Sì d'accordo, ammetto di averla buttata un filino in vacca… però, accipicchia, con un soggetto del genere ci si può fare indifferentemente: un reality in 150 puntate, un film tipo Totò, Peppino e la Strega, oppure una seria opera musicale… basta aver fantasia.

Torniamo ora ai nostri tre artisti simbolisti. Il lui del romanzo (Ruprecht) è – come detto – lo stesso autore (Bryusov). L'altro (Heinrich, aka Madiel, l'Angelo di fuoco) è l'efebizzante dandy Andrei Belyj, al secolo Boris Nikolaevic Bugaev, esteta, idealista, scrittore e critico letterario. E la lei (Renata) è la scrittrice (morta suicida…) Nina Ivanovna Petrovskaja.

Già sposata, ma piena di complessi, costei aveva incontrato, nel 1903, Belyj che l'aveva poi introdotta in una società di spiritualisti (gli Argonauti). Fra i due era nato un rapporto che Belyj avrebbe voluto puramente platonico (lui si illudeva di poter guarire i di lei complessi) ma che Nina pretendeva dovesse estendersi anche alla sfera sessuale, il che portò Belyj a raffreddare la sua amicizia con lei; guarda caso: proprio il rapporto fra Renata e l'Angelo descritto da Bryusov!

Il quale Bryusov, a sua volta attratto da Nina e dai suoi complessi (ma con obiettivi opposti a quelli di Belyj, smile!) instaurò una relazione con lei, che provocò il risentimento di Belyj. Che lanciò a Bryusov una specie di sfida letteraria, che doveva avere in palio… la Petrovskaja! Alla quale sfida Bryusov rispose scrivendo un poemetto (Loki a Baldur, personaggi delle antiche saghe nordiche, riprese anche da Wagner) in cui Bryusov si mette nei panni dello sbifido e demoniaco Loki, che promette di distruggere l'angelicato Baldur, figlio di Odin. Proprio come raccontano le saghe nordiche, ma anche come si legge nel romanzo di Bryusov! Belyj, sentitosi offeso nelle sue più profonde convinzioni, intimò a Bryusov di smetterla e per tutta risposta… fu sfidato a duello (Ruprecht-Heinrich!)
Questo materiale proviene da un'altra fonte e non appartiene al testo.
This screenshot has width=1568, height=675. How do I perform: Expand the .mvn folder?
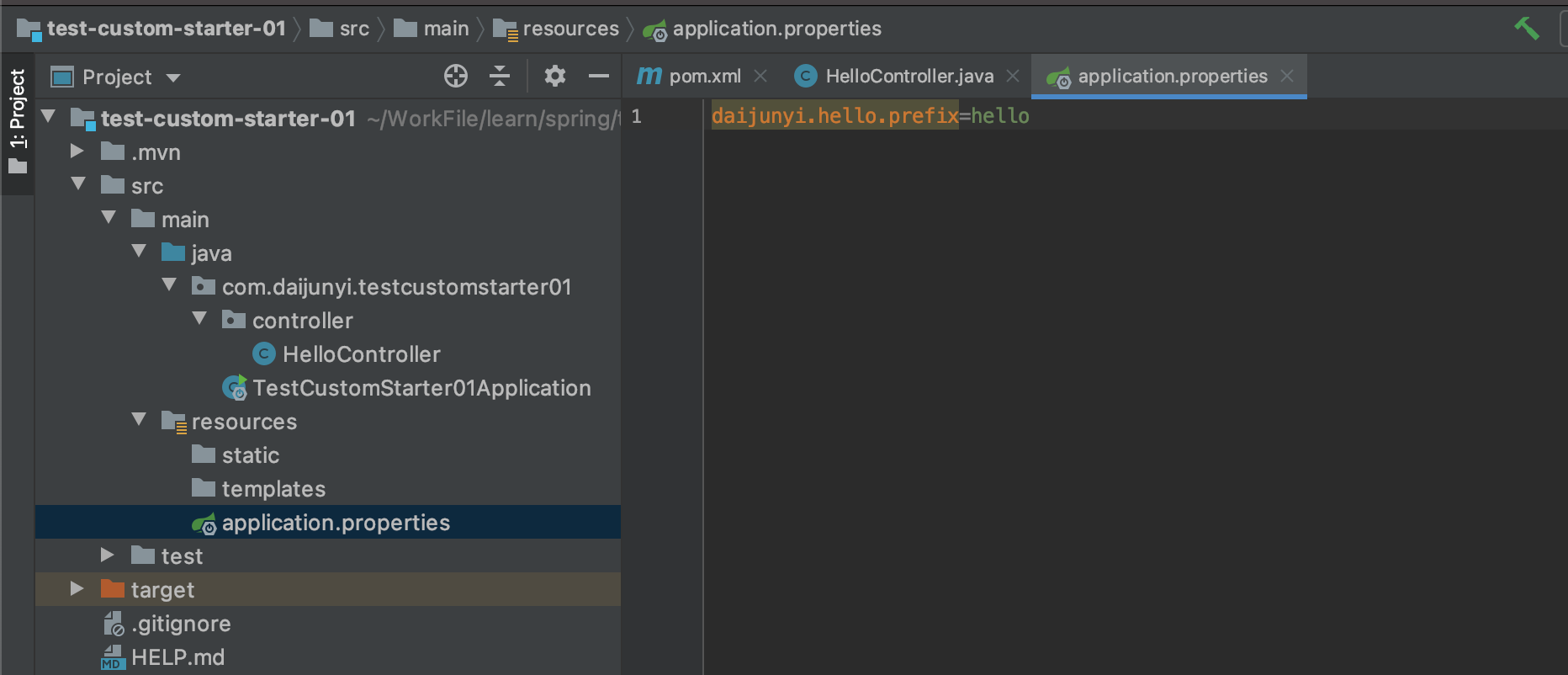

Il duello non ebbe luogo, ma Belyj rispose letterariamente, con un poemetto in cui descriveva Bryusov come un fallito, e se stesso come un mago che difende la propria integrità morale minacciata. Bryusov ne rimase colpito, persino sognando di venire sopraffatto in un sanguinoso duello dall'avversario - come testimoniò proprio la Petrovskaja - e rispose con un successivo poemetto (Baldur II) dove in pratica si dà per vinto, riconoscendo le sue colpe nei riguardi della donna contesa e la superiorità del rivale. Beh, tutte vicende che finiranno, di lì a pochi mesi, nelle pagine del romanzo storico di Bryusov.

Quanto alla Petrovskaja, prima di suicidarsi (al terzo tentativo) a Parigi, si dirà pubblicamente eccitata dall'essere divenuta la protagonista del romanzo; al punto tale da convertirsi al cattolicesimo, a Roma, prendendo il nome di… Renata!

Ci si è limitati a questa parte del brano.